The Abu Dhabi Securities Exchange General Index (ADI) has recently reached 7700 points for the first time, supported by a series of listings and increased participation by international investors. In addition, the index has gained 52% year to date, making it one of the best performing equity indexes in the world.

The Dubai Financial Market (DFM) also announced on Tuesday that the minimum trading commission will be waived as  of September 1, 2021, as part of its numerous initiatives aimed at promoting retail investors’ participation in the market and enabling them to avail its lucrative investment opportunities that include a diversified range of asset classes and financial products.

Hassan Al Serkal, CEO of the DFM said: “Waiving the minimum trading commission represents a significant development for retail investors in particular, as it will directly reduce the transaction cost and consequently maximises the potential return, hence encouraging them to further trade on the market. The larger number of transactions will ultimately benefit various stakeholders including investors, brokerage houses, etc.

Meanwhile,  a gauge of global equities headed for its seventh consecutive month of gains on Tuesday, but stocks and the dollar traded flat on the day as weak economic data suggested slower growth ahead as investors await a US jobs report at week’s end.

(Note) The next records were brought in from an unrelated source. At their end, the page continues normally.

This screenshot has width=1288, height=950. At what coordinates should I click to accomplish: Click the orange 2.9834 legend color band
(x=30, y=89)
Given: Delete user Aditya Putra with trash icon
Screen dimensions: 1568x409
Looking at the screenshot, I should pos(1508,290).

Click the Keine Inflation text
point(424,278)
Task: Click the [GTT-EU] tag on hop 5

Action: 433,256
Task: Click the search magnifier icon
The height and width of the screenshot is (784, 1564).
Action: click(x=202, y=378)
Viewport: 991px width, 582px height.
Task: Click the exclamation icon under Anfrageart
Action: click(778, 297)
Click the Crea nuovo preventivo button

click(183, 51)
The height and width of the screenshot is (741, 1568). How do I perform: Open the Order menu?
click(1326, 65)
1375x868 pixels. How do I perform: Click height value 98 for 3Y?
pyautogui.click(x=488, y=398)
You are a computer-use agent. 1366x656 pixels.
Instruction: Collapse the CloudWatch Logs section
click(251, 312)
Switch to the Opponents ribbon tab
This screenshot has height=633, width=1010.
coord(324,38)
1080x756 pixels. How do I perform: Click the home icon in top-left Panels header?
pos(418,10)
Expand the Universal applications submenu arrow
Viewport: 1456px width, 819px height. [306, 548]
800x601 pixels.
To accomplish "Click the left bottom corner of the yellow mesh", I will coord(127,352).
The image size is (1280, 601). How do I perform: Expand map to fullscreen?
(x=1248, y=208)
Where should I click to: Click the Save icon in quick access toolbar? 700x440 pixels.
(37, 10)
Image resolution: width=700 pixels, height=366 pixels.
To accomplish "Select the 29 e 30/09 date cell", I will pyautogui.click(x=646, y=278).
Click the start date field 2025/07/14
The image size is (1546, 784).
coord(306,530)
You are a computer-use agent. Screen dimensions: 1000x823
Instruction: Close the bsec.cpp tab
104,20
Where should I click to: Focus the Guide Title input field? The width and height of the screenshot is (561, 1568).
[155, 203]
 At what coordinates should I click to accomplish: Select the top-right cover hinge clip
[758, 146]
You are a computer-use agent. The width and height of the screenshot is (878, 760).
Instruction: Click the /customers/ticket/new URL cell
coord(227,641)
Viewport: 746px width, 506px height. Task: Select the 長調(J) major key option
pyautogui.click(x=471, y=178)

U.S. consumer confidence fell to a six-month low in August as soaring COVID-19 infections and rising inflation dampened the economic outlook, a view that data from China, Canada and the EU to a degree also suggested.

China’s businesses and the broader economy came under increasing pressure in August as factory activity expanded at a slower pace and the services sector slumped into contraction. In Canada, the economy unexpectedly shrank 1.1% in the second quarter on an annualized basis.

Euro zone inflation surged to a 10-year-high in August with further rises likely, which markets mostly shrugged off as the European Central Bank’s narrative of temporary inflation and ultra-easy policy for years remained intact.

The Delta variant has cast a shadow on US consumer optimism, which had soared earlier in the year on expectations vaccines would enable a return to normalcy, said Jim Bard, chief investment officer at Plante Moran Financial Advisors.

“Consumers are increasingly aware of the near-term risks to the economic recovery created by rising prices and the COVID-19 resurgence,” Baird said in a note. He added confidence remains relatively high and consistent with solid consumer spending.